** Problem description **
Reproduce exactly the lines from the line containing "Where should I click to: Open the Lists" through the end of the records below, including both ends, and nothing else.

==============================

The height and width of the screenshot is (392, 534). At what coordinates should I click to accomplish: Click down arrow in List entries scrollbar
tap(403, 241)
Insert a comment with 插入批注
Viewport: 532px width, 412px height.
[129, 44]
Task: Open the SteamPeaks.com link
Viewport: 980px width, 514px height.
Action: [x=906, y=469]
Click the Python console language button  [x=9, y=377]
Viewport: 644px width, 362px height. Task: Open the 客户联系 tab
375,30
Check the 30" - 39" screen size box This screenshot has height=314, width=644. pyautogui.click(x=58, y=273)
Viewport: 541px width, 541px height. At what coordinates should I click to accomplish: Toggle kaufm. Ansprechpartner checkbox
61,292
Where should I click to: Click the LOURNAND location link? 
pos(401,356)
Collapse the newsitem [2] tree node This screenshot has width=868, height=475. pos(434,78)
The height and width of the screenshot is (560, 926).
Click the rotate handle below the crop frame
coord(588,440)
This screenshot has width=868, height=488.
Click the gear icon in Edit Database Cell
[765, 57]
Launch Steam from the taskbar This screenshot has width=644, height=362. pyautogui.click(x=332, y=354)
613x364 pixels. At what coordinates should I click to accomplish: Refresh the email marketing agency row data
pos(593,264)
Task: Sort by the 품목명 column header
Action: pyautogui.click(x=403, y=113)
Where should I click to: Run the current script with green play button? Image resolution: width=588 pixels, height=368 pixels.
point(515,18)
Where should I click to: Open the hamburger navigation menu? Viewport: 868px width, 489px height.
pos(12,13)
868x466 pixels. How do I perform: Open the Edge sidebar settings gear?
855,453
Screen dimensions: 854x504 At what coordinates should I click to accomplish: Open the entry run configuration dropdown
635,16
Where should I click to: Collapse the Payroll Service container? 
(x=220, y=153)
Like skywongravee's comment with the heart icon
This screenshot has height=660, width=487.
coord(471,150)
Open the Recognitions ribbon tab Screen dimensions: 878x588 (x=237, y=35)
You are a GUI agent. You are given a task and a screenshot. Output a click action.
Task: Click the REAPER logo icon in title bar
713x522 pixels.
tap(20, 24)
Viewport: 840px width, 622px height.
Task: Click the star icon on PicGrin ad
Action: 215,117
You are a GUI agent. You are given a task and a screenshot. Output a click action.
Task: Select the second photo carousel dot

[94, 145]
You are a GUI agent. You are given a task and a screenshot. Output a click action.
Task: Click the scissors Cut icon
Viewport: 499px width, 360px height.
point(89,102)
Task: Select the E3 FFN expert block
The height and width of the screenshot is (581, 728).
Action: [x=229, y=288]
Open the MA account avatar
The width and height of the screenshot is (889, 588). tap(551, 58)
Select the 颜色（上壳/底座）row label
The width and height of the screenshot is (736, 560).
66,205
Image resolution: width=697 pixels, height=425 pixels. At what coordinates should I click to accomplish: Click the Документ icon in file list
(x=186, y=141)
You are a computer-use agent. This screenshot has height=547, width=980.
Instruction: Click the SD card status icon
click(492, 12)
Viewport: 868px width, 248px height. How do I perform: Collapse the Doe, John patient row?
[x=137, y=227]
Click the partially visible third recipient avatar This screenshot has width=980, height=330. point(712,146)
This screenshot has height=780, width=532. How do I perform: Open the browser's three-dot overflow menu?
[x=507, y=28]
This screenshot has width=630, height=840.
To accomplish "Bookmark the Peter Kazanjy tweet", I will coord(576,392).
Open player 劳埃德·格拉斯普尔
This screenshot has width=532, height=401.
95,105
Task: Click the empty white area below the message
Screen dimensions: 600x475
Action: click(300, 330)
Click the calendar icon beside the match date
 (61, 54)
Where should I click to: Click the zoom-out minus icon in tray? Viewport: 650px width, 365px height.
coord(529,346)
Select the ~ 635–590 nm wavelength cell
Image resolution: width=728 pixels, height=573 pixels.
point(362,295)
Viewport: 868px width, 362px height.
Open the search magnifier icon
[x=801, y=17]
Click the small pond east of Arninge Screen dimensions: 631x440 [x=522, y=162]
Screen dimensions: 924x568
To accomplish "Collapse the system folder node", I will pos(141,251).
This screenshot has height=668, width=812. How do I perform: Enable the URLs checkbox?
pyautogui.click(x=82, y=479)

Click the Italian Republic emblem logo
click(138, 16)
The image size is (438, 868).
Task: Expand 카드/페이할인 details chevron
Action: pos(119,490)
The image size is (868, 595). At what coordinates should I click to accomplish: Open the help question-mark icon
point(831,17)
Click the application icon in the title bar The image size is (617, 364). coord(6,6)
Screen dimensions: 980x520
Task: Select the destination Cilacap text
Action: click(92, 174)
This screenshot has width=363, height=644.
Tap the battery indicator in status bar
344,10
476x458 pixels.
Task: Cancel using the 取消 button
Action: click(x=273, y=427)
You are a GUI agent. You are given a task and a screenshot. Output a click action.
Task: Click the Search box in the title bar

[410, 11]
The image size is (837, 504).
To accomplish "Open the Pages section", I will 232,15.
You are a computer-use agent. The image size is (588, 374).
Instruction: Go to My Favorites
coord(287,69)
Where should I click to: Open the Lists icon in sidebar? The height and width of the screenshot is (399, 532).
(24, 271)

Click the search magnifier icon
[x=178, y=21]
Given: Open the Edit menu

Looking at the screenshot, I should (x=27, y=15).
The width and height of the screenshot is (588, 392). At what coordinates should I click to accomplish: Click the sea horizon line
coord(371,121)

==============================

** Written solution **
Where should I click to: Open the Lists icon in sidebar? The height and width of the screenshot is (399, 532).
(24, 271)

Click the search magnifier icon
[x=178, y=21]
Given: Open the Edit menu

Looking at the screenshot, I should (x=27, y=15).
The width and height of the screenshot is (588, 392). At what coordinates should I click to accomplish: Click the sea horizon line
coord(371,121)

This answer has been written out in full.